Tobago police are tracking the origin of fraudulent immigration extension stamps sold to some Venezuelans recently.
Several Venezuelans in Tobago have been charged and appeared in court in the last two weeks for having the fraudulent extension stamps on their passports. The most recent development was last Friday.
The rash of fraudulent extension stamps sprung up in recent weeks as T&T has experienced an influx of Venezuelans. Most have been coming to try and register in T&T's amnesty exercise which continues until June 14.
Registration will allow Venezuelans who are here legally and illegally to stay in T&T and work for a year. The exercise continued at centres in Port-of-Spain, Duncan Village, south Trinidad, and Scarborough yesterday.
However, last Friday at the Scarborough court a Venezuelan national appeared to face a charge of having a fraudulent immigration extension stamp in his passport, Immigration and Tobago police officials confirmed.
He told the court he had "given his passport to someone" who had obtained the stamp for him. Officials said he had no attorney and pleaded guilty. The offence is seen as tampering with a legal instrument, they added.
The man was fined $3,000 and sternly reprimanded by the magistrate who said it was a very serious offence to have such fraudulent items in an official document and a strong message had to be sent to those who try to do it.
Two weeks prior to that, Tobago police said four Venezuelan men also appeared in the Tobago court charged with having fraudulent immigration extension stamps on their documents.
One of the men said in his defence that the period he had been allowed to stay for had expired previously and Immigration Division in Trinidad had refused to extend his stay. He claimed that someone had approached him "on the street" and he had paid $2,000 TT for an extension stamp that seemed real.
The men were charged $4,000 each by the magistrate. The magistrate in that case also reprimanded the men, adding such acts had to be discouraged.
Immigration officials have explained that when a stamp is tested under a certain light it shows up and if it does not show, it's not real.
Senior TTPS officials in Trinidad said they had heard of the fraudulent stamps issue which was being followed. Police are already probing sex slave trafficking problems, including regarding Venezuelans, allegedly involving police and other officials.
Tobago Immigration officials noted that last year a San Fernando court jailed a Venezuelan father for having a passport with an extension stamp which was not authentic. They also said last year April, a young Venezuelan student was fined $10,000 in San Fernando for having a passport where the extension stamp for her stay in T&T was also fraudulent. She had entered T&T illegally. They said they had noted the stamp issue was now cropping up in Tobago.
Yesterday, acting National Security Minister Fitzgerald Hinds said briefly that he was not aware of the particular matters in the Tobago court but was confident authorities would pursue any crime that had been committed with appropriate follow-up action.

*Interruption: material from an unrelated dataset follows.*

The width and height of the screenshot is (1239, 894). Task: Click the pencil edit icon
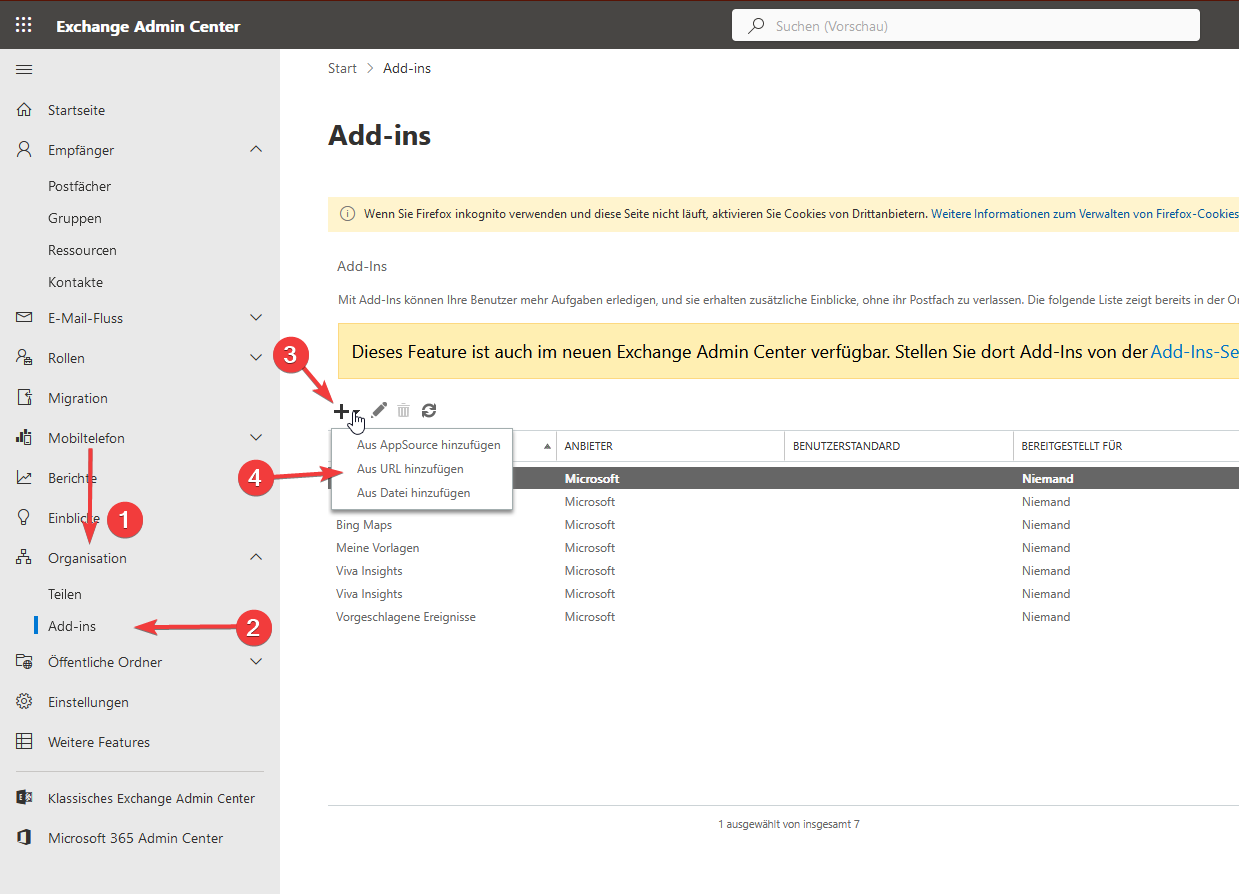379,410
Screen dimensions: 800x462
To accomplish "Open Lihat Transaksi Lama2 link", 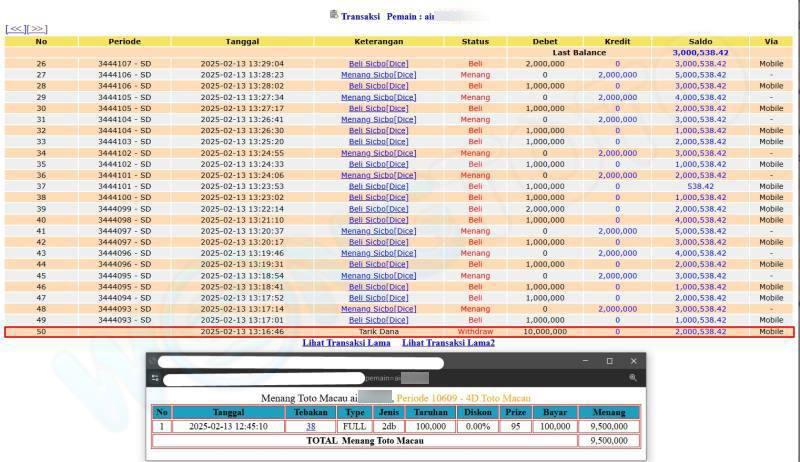I will pyautogui.click(x=448, y=343).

He noted there had been instances of people being charged with uttering forged/false documents. He said an incident where people might have purchased a false item from someone on the street who approached them, raised the possibility of a manufactured replica.
Last week, Tobago deputy chief secretary Joel Jack had said Tobago's situation with the Venezuelan influx is not anything like Trinidad's. "We're working with National Security on reinforced border security," he said.
Both Tobago Immigration and police said that increased security measures in the island in recent months included checking documents especially as numbers of Venezuelans there were "slightly up".
They said the origin of the fraudulent extension stamps had to be pursued particularly since "not every Venezuelan would have applied for the one-year amnesty, or might have been able to".
Meanwhile, security officials noted 22 kilos of marijuana were found in ice cream containers on the Tobago ferry on Wednesday. They said the "weed" packed into the ice cream, was found by a sniffer dog. One man was arrested.